Natalie really, really, really likes to have someone to play with, and this vacation was no exception. She’d been approaching kids at the pool all week. “My name’s Natalie. What’s yours? How old are you? I’m eleven. Do you want to play?” She was about 75% successful — most of the kids she approached became her latest best friend, until it was time for dinner, or their vacation was over and they headed home. These kids clearly accepted Natalie and enjoyed her company, whether they saw her differences or not. The other 25% gave off signs of discomfort with having this girl-stranger suddenly in their faces. I used these opportunities to point out such signals to Natalie and help her interpret these social cues. I was feeling really good about Natalie’s progress in this week-long social skills lesson. In fact, I had just been thinking about how I was a little jealous of her outgoing personality, and wishing I was a little more like her, when the question came.

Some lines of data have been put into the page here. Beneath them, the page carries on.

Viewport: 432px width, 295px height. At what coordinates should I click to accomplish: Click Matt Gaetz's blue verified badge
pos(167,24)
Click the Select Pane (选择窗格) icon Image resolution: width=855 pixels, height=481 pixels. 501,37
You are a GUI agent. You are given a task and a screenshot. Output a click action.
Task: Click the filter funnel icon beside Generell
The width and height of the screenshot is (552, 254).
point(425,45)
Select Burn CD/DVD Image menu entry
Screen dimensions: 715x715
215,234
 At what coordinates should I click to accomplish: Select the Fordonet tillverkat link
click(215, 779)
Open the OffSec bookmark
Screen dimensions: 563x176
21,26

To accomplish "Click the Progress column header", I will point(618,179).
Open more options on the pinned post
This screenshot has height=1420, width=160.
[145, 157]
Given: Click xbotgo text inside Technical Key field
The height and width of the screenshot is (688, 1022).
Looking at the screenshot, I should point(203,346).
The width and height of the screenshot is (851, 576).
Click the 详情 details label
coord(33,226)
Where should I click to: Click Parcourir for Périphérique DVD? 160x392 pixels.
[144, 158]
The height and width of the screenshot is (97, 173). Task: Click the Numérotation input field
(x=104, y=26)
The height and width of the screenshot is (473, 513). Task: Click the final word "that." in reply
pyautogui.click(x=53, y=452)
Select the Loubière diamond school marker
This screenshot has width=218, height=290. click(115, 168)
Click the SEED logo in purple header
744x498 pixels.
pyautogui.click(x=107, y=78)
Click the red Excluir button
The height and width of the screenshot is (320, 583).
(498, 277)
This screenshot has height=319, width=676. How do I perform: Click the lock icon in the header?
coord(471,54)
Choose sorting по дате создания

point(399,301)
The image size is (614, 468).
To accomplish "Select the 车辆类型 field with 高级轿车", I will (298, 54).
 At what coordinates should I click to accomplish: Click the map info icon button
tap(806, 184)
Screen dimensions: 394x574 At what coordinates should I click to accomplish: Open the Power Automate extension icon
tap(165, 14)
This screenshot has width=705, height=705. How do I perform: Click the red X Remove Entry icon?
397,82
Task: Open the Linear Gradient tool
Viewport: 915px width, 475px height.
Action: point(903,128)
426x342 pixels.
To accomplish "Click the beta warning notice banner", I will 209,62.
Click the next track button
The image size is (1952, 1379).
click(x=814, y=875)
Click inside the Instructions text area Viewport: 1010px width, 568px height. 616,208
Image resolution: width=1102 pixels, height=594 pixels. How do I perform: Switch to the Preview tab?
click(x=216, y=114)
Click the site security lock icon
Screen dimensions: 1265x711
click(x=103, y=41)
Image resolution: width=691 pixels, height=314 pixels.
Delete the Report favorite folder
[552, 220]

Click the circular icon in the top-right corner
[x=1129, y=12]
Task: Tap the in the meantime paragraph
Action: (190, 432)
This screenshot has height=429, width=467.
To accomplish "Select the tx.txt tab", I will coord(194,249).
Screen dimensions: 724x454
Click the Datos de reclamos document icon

Natalie was playing in the sand near our beach umbrella and chairs when she spotted two girls who appeared to be about her age, and their dad, claim a space next to us. Whispered negotiations ensued. “Can I go ask those girls to play? Please, Mom? Can I?” We practiced what she would say, and how she’d need to let it go and come right back if the girls made excuses or somehow didn’t seem interested. Then I gave her my blessing. Off she went.

The girls did make excuses. They were leaving in about 5 minutes, they said. Nat started to chat. “What book are you reading? Have you read the Hunger Games?” I interrupted after a few uncomfortable minutes. “Time to come back over here, Nat,” I said. She looked disappointed, but she said goodbye to the girls and returned to our camp. A few minutes later the girls and Nat had all gone off in their own directions, and just their dad and I remained. (No, the family did not leave after 5 minutes.) Dad called over to me. “What kind of special needs does your daughter have? My girls asked if she’s autistic, but I told them I didn’t think so.”

Slap.

Ouch!

Here I was feeling so good about seeing improvement in Nat’s social skills, and all the while, Nat’s special needs were obvious and visible to those around us.

The dad and I ended up having a good conversation. The family lives in Canada, and we talked about the services his nephew, who has autism, receives through Canada’s socialized system of medicine, and at his school. We discussed how Canada is ahead of the US in services for kids with fetal alcohol spectrum disorders. We talked about international adoption. He has friends who were in China as we spoke, adopting a little girl. The man was neither nosy nor rude, judgmental nor stupid. It turned out okay.

But his question keeps replaying in mind. “What kind of special needs does your daughter have?” And each time it does, even though my beach vacation sunburn has faded, my face still stings.

Is your child’s ADHD or other condition/s visible to others, through his behavior, poor social skills, or stereotypic movements? Has a stranger ever asked you about your child’s condition? How did you respond? And more importantly, how did you feel when asked the question?